FairSquare Group Realty
- Formerly: ComFree, Purple Bricks
- Company type: Private
- Industry: Internet & Real Estate
- Founded: 8 January 2019
- Defunct: February 16, 2023
- Headquarters: Canada
- Areas served: Alberta, Manitoba, Ontario (Canada)
- Services: Real Estate Brokerage
- Number of employees: 200

= Purplebricks Canada =

Purplebricks Canada is a Canada-based real estate brokerage and a subsidiary of Desjardins Group.

==History==
Initially known as ByTheOwner, it comprised PrivateRealEstate in Ontario, ComFree in Alberta, ComFree in Manitoba, and Skhomes4sale in Saskatchewan, was acquired by DuProprio in 2009. After the acquisition, the company was rebranded as the ComFree network.

In January 2012, the two ComFree Commonsense Network brokerages were launched in Ontario and Alberta.

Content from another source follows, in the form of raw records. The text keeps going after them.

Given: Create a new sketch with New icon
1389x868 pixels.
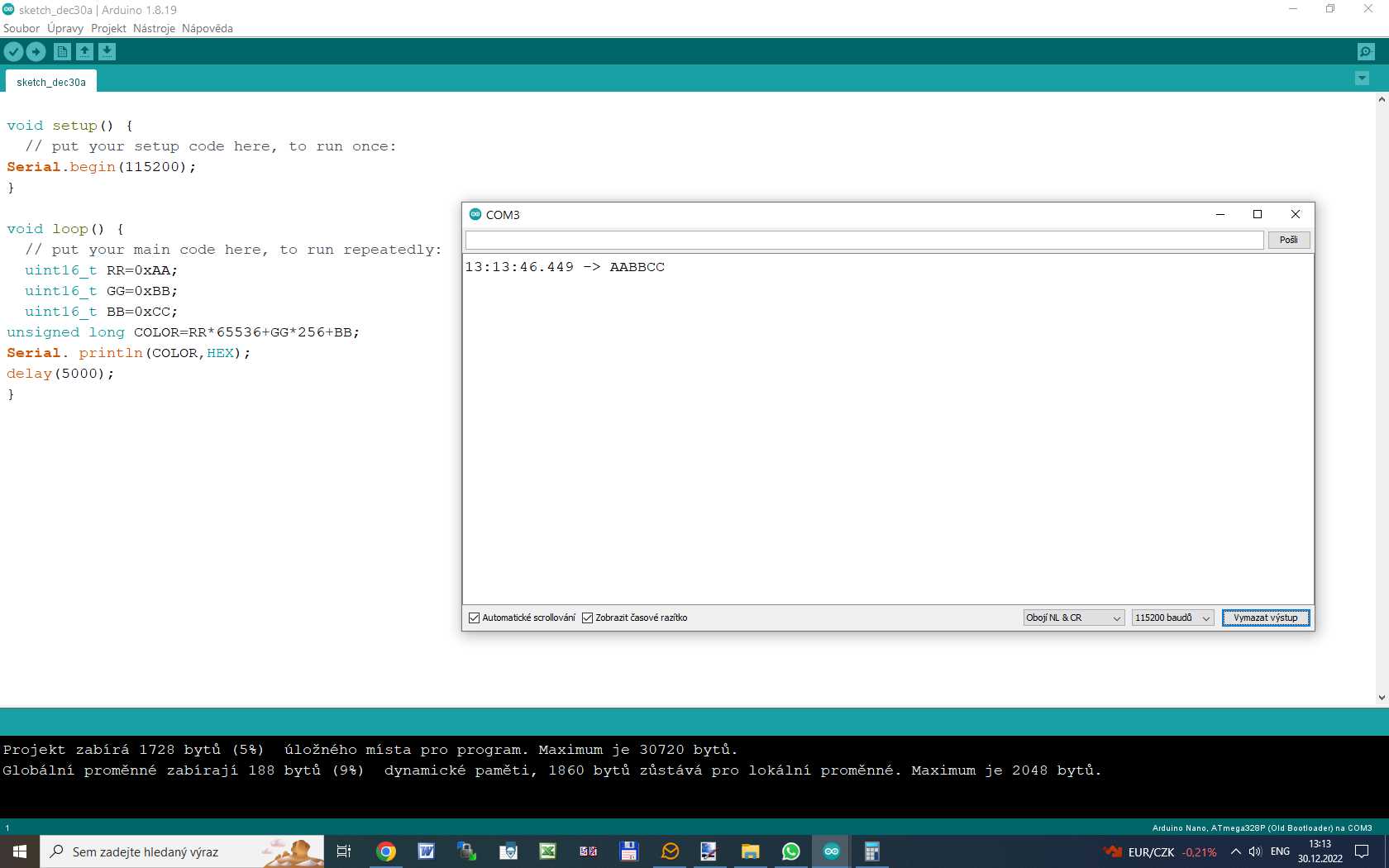Looking at the screenshot, I should pos(62,52).
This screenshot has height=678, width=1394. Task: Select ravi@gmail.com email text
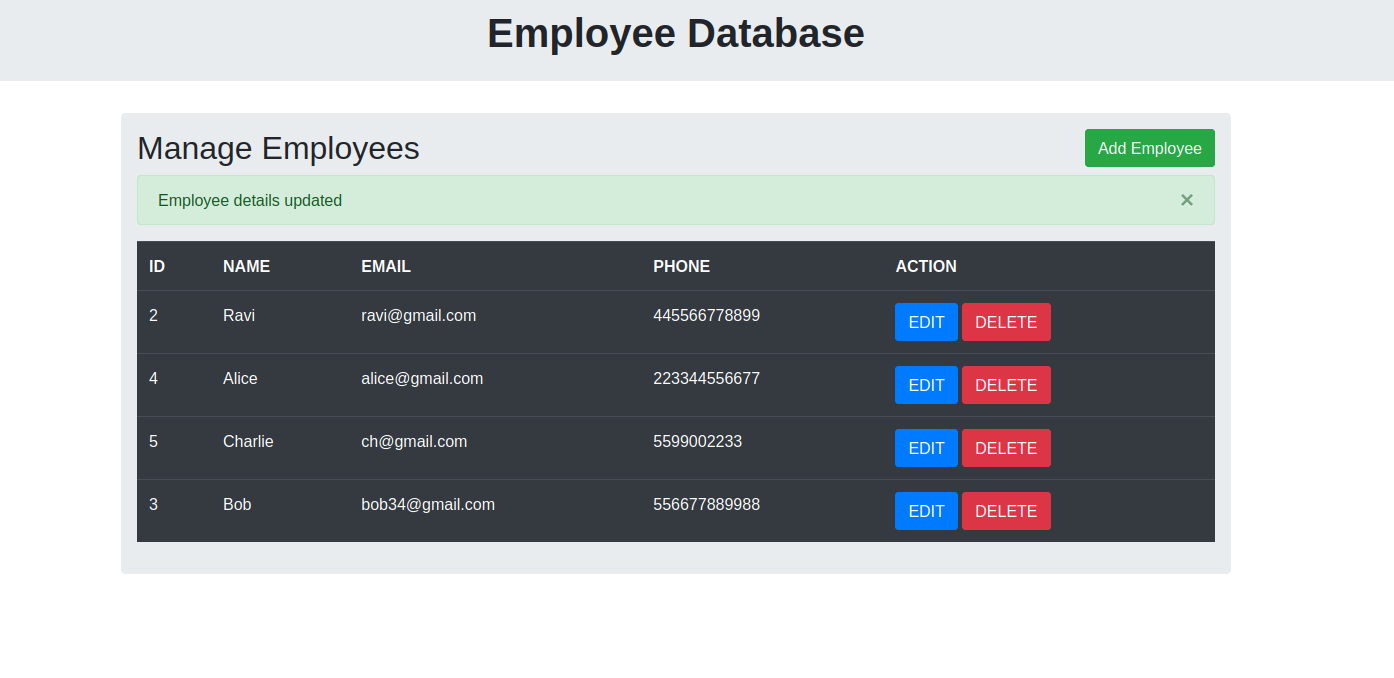coord(419,315)
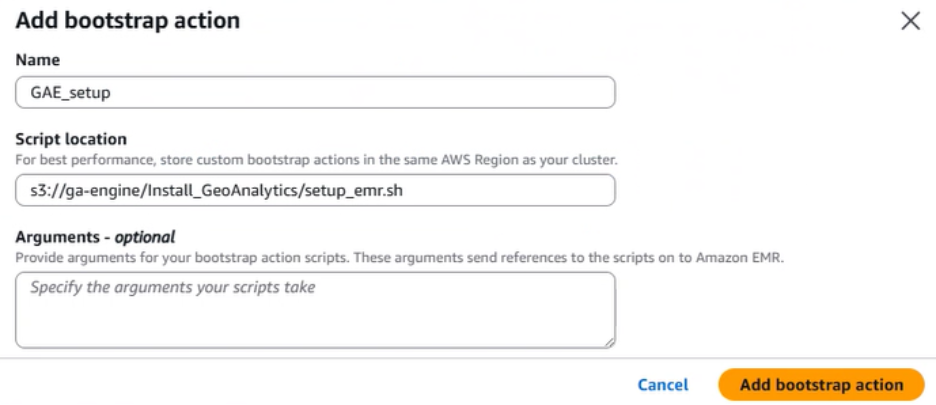The width and height of the screenshot is (936, 405).
Task: Grab the Arguments box resize handle
Action: tap(609, 342)
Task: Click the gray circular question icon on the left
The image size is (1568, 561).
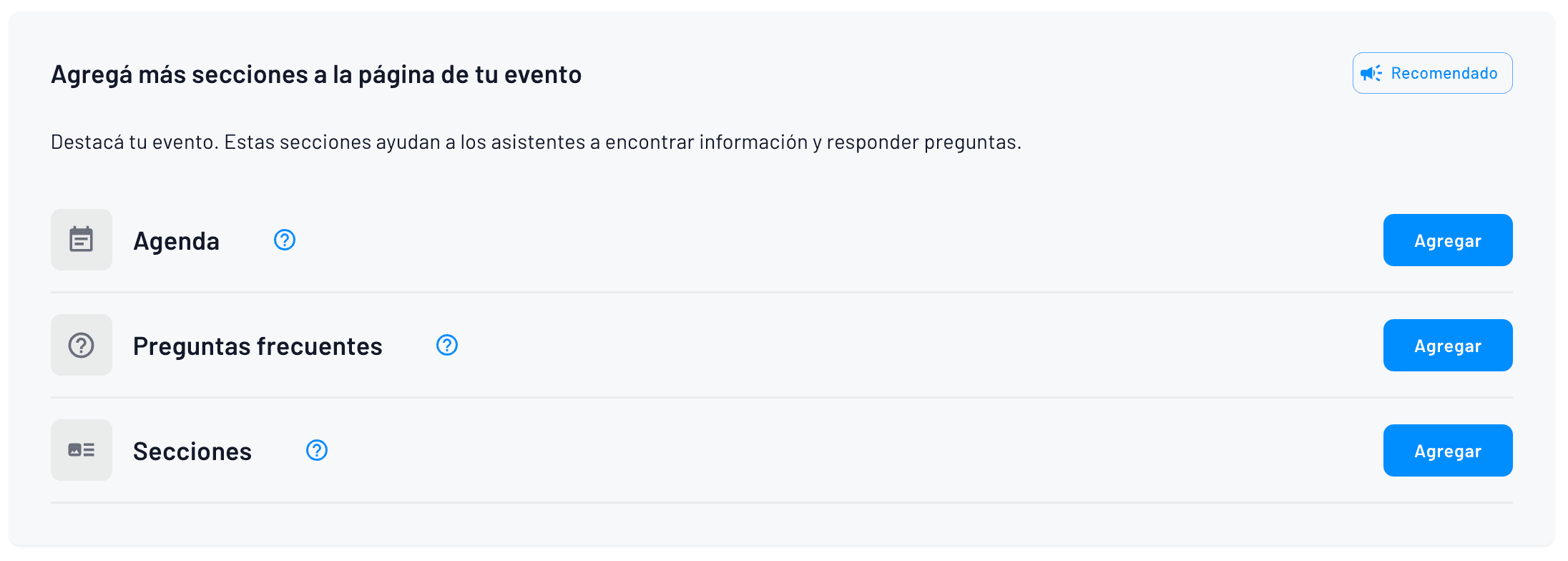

In July 2013, WeList.com joined the ComFree network.

In 2015, DuProprio (the site's parent company) was purchased by Yellow Pages Group for $50 million.

In 2018, the Purplebricks purchased the Canadian real estate network ComFree/DuProprio for $51 million from the Yellow Pages Group.

Purplebricks rebranded the purchased network and launched in Canada on January 8, 2019. They operated as Purplebricks in ON, MB and AB.

In July 2020, Purplebricks Canada was acquired by Desjardins Group.

On December 1, 2021, Purplebricks rebranded as FairSquare Group Realty.

On February 16, 2023, FairSquare Group Realty’s social media pages and webpage were updated to include an announcement that it is no longer accepting new business. It was decided and announced internally the day prior, that the company was being dissolved.

==Services==
Clients have their home listed on Purplebricks.ca and Realtor.ca through a board’s MLS® system. Purplebricks employs local Realtors who know the local real estate market. These Realtors provide clients with a home evaluation that includes pricing recommendations based on current market analysis of their local area. Clients pay a fee to list their home with Purplebricks rather than a commission based on the home’s value. The fee includes photography, a home listing on Realtor.ca and Purplebricks.ca, full-time customer support, and selling advice from a local Realtor. Clients also have a Realtor to handle offers, negotiations and paperwork, and the company manages booking showings.

Purplebricks offers a cash back Home Buying service to help clients find a home with the help of local Realtors who specialize in the field. They help the client find homes that match their criteria. Once a home is chosen, the Realtor helps the clients decide on an offer amount, handle the negotiations, navigate multiple offer situations, and finalize the deal.